→ **What you need to do**
• a. Answer these questions from the text about the Positive Stories workshop:
(i) At what age was the first man dumped onto the street?
(ii) Which items did the second man's parents have washed out with Clorox?
(iii) What does the group do when the second man breaks down?
• b. In the text about the Positive Stories workshop, why was the second man reluctant to tell his employer about his diagnosis? Answer in one to three sentences.
• c. Write the next part of the text about the Positive Stories workshop, picking up after its final sentence.

→ **Document segment**

Blanchard begins a workshop by reminding everyone gathered in the circle that the script is called Positive Stories for a reason. “We, as the audience members, can only tolerate so much pain,” she says as one participant retrieves a box of tissues and places it where everybody can easily reach it. “Maybe we can start off with lighter stories and talk about where you grew up, or good things you remember about your grandma,” she says. “Then we can move into troubles you’ve had.” Blanchard has been through this repeatedly with Prison Stories, and she knows on the front end that lighter stories will be outweighed by trouble. One man talks about being moved from one foster home to the next until he was dumped onto the street at 18 with no skills, no money, and no understanding of just how dangerous unprotected sex could be. Today, he still struggles with guilt because he also infected his wife. And he struggles to understand how a strong young man in his 20s can also be a stroke victim with nerve damage in his legs. He also wonders if his closest brush with death — the terrible experience that led him to Friends for Life — saved him from an early grave.

Another man, in soft and measured tones, tells a long cautionary tale about the hazards of sharing your story with the wrong people. Like your family.

“After my diagnosis I went home and told my parents,” he says. “I was immediately an outcast. Everything I owned came out to my car, including my toothbrush. Then everything that wasn’t mine that I had touched or ate out of had to be washed out with Clorox. I got a job and ended up losing that job because they wanted to know why I had to go to the doctor. I was reluctant to tell them because they told me at the Med I didn’t have to tell nobody as long as I had a doctor’s statement. But they kept on pursuing it, so I finally told them and a month later they called me in said they had a customer complaint. I was fired. Later I asked my supervisor if this was because I have HIV. He said, ‘If you ask me in front of [the boss], no. But while we’re back here, yes, that’s why.’ I had no friends. I hit rock bottom.”

The man breaks down in the middle of his story and reaches for tissues. The group, comprised of old friends and relative strangers, sings to him and shows verbal and physical support until he regains composure and finds the positive side of his story.

→ **Data section**
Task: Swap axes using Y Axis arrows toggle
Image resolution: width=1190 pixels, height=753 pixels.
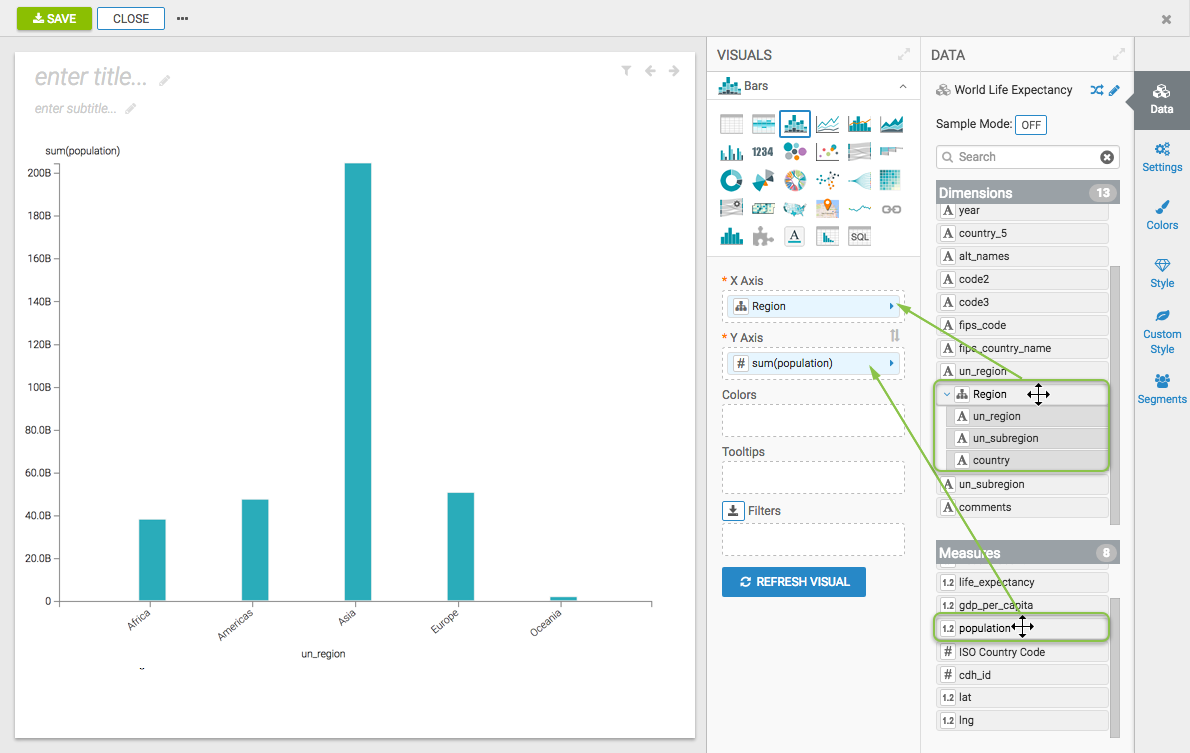Action: pyautogui.click(x=895, y=337)
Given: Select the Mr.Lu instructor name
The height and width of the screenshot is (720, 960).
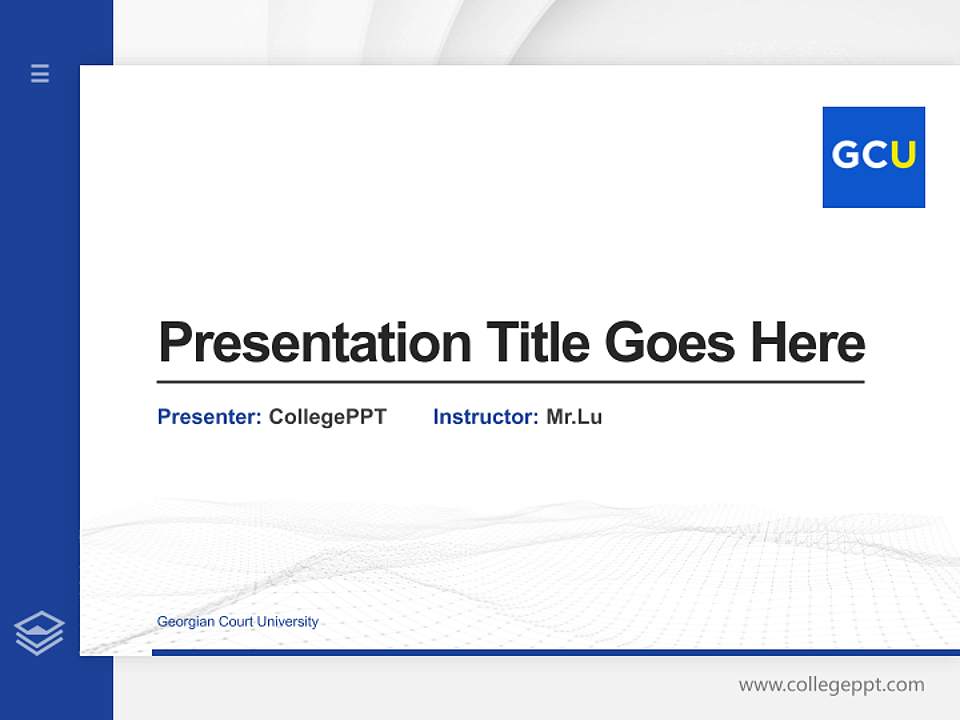Looking at the screenshot, I should click(574, 417).
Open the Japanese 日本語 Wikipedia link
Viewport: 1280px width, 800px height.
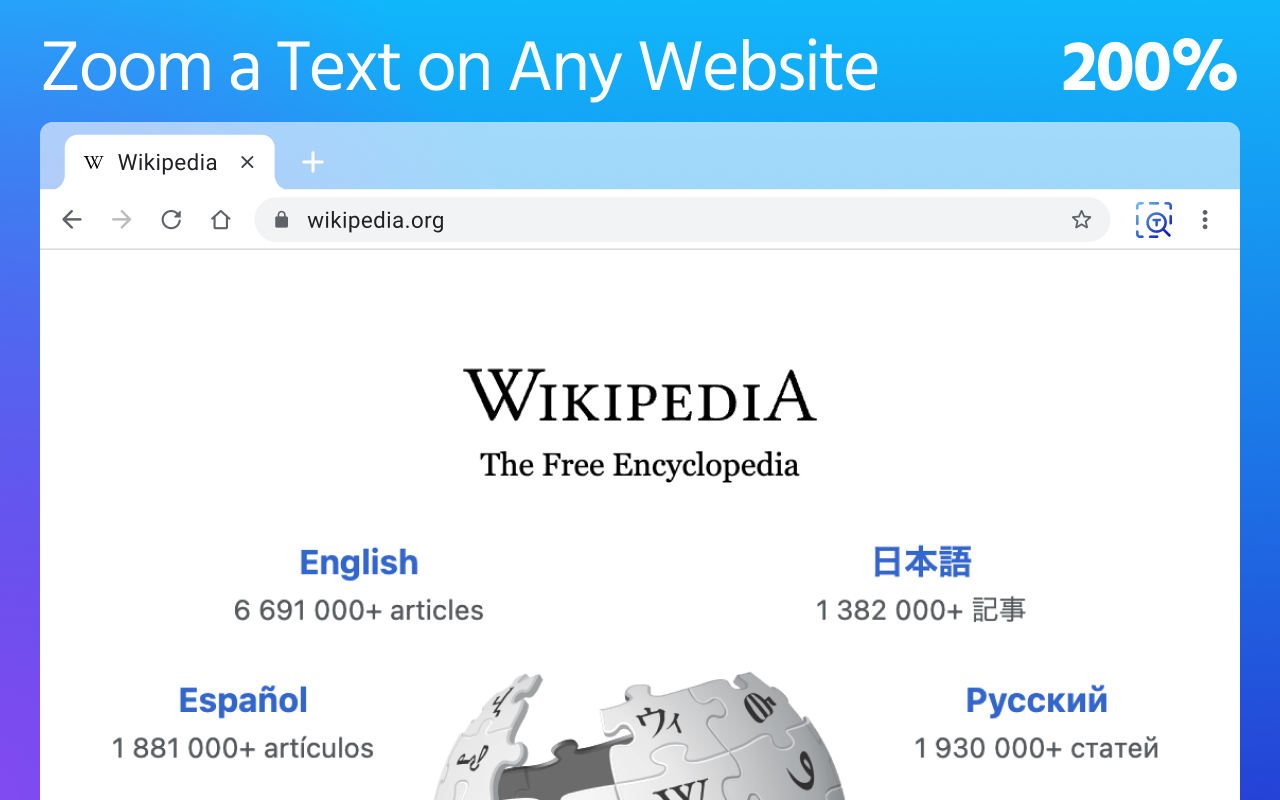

→ **Responses by item number**
• a.
(i) At 18.
(ii) Everything that wasn't his that he had touched or eaten out of.
(iii) The group sings to him and shows verbal and physical support until he regains composure.

• b. He was reluctant because the staff at the Med had told him he didn't have to tell anybody as long as he had a doctor's statement.

• c.
“That’s when I found Friends for Life,” he says. “I was meeting people who were positive like I was. And then I wasn’t afraid anymore. Now I’ve got housing, a car, a bank account. Now I’m able to sleep good.”

Blanchard has also collected some positive stories from people who’ve worked with the Friends for Life organization. “Do you know how they got their building [at 43 Cleveland],” she asks, in a tone more mysterious-sounding than an ordinary property transfer might warrant. “Two men owned that building. And one of the owners [Ronney Snell] was driving down Cleveland one day when he saw an old feeble man carrying two heavy bags and really struggling with them. So, even though it wasn’t something he might normally do, [Snell] stopped and offered the old man a ride. And as they drove, the old man told the driver his story about having AIDS, how he got it, and how he didn’t expect to live much longer. The next day, [Snell] called Friends for Life. ‘We’re donating a building and parking lot,’ he said. ‘I want to know I’ve done something to help.’

“What do you think about that?” Blanchard asks, demonstrating her skills as a master storyteller. “Can you believe they’ve never known the name of the passenger the man picked up that day?”

HIV and AIDS may not generate the headlines they once did, but the plague continues to rage in disenfranchised communities, and there is no shortage of stories to tell. Blanchard continues in her mission to give a voice to the voiceless, tempering the saddest stories imaginable with just enough hope to keep things bearable.